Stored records

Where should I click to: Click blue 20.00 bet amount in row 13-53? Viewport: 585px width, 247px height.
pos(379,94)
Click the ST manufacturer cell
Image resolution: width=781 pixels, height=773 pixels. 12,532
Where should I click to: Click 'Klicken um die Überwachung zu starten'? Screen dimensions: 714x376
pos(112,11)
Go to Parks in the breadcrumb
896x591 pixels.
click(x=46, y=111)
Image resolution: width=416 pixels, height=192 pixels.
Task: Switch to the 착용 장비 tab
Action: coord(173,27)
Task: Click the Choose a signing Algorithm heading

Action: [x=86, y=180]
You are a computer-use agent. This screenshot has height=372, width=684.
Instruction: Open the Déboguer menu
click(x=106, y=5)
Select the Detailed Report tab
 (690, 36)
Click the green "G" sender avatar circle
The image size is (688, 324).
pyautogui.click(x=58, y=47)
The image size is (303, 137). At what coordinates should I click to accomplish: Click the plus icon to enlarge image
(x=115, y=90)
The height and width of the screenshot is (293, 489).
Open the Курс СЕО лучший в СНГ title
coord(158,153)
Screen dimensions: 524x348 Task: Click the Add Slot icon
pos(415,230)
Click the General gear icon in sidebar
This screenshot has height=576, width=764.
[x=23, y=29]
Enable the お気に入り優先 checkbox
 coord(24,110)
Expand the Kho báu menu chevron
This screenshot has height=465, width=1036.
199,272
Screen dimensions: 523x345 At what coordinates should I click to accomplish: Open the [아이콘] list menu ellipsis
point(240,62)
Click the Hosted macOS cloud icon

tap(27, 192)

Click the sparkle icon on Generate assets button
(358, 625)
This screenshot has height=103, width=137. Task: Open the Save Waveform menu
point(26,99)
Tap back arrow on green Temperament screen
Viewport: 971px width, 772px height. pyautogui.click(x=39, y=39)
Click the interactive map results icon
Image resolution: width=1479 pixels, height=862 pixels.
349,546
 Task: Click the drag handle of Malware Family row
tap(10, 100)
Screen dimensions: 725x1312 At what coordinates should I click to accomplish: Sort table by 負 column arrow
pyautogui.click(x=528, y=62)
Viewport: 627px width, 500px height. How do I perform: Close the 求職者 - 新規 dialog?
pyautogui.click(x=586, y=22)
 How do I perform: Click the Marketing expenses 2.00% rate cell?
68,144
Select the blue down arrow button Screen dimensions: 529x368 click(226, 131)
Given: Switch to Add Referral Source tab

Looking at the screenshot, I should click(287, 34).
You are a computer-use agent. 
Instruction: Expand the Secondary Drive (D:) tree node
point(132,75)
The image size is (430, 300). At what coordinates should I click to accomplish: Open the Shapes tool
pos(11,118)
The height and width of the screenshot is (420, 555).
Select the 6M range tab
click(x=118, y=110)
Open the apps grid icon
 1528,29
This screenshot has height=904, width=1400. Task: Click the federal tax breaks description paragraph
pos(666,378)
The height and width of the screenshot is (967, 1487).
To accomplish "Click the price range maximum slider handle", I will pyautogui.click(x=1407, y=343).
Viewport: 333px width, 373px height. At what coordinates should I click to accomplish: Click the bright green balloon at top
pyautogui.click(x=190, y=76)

> _What is being asked_
Bring together all lines in the records where the word "agent" is found.

> _Exercise output_
You are a computer-use agent. This screenshot has height=372, width=684.
You are a computer-use agent. 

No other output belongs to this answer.